A MONTEMILETTO -Ritornano i Briganti

L'evento  mira non solo a ricostruire storicamente le vicende, ma anche a favorire un clima di rinnovata concordia fra i cittadini di Montemiletto dopo 160 anni dagli avvenimenti.

A Montemiletto ritornano i Briganti. Domani sabato 25 settembre nella sala consigliare del Comune di Montemiletto (AV), un convegno per ricordare” i moti di Montemiletto del 1860/1861 “.

La ricostruzione e l’illustrazione delle diverse posizioni che generarono i fatti saranno affidati a due conferenzieri. Il Prof. Renato Quarino parlerà del movimento liberale ed il Prof. Gennaro De Crescenzo illustrerà lo Stato del Regno delle Due Sicilie prima e dopo l’Unita d’Italia. Sarò presente tra gli oratori in veste di presidente nazionale dei Comitati Due Sicilie. L’evento voluto e curato dall’avvocato Domenico Colletti, di origini montemilettese ma trapiantato in Abruzzo.

L’evento  mira non solo a ricostruire storicamente le vicende, ma anche a favorire un clima di rinnovata concordia fra i cittadini di Montemiletto dopo 160 anni dagli avvenimenti. I fatti che ricordano l’accaduto partono dal settembre 1860, circa un mese prima dello svolgimento dei plebisciti d’annessione. Le province campane erano interessate dagli eventi della campagna garibaldina nel Mezzogiorno continentale e dall’imminente ingresso di truppe regolari dell’esercito piemontese.

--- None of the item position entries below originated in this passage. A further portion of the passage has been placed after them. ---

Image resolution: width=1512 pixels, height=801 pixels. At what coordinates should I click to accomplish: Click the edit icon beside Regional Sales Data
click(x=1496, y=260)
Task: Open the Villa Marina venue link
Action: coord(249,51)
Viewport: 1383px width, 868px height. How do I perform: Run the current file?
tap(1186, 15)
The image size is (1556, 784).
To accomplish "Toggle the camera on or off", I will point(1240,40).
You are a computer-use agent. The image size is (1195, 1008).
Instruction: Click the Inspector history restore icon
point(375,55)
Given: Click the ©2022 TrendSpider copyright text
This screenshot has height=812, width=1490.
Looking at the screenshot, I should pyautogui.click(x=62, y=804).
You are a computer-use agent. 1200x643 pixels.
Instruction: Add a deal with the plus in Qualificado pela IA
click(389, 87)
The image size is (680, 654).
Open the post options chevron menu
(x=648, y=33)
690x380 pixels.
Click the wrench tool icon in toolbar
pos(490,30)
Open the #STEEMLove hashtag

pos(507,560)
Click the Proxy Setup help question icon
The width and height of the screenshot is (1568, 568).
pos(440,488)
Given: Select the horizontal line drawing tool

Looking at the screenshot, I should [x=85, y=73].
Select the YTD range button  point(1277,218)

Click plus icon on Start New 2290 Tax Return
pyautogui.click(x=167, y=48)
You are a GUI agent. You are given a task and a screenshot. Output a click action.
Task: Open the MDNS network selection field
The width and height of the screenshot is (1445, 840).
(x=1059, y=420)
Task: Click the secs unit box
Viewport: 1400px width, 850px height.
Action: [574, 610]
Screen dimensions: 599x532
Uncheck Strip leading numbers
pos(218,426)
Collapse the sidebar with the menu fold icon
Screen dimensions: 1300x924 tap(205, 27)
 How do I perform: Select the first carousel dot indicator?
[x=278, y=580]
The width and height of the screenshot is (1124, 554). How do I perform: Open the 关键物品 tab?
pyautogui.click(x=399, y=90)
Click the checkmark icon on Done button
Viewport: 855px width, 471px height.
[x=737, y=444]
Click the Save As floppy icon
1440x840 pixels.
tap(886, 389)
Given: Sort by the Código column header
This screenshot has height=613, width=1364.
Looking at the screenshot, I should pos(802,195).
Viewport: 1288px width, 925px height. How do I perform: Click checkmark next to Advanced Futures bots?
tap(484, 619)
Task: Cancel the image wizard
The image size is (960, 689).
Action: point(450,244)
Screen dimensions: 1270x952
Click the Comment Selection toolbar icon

La gran parte delle popolazioni di Montemiletto, Torre Le Nocelle e Pietradefusi insorse in armi contro le forze filo-unitarie per ripristinare l’autorità di Francesco II. La popolazione si scagliò contro le famiglie liberali della zona che a Montemiletto, avevano rovesciato le istituzioni borboniche. La notte del 5 settembre, alcuni filo-unitari reduci dell’insurrezione di Ariano, tra i quali Carmine Tarantino, un capitano della Guardia nazionale e professore al Liceo reale, entrarono nel paese.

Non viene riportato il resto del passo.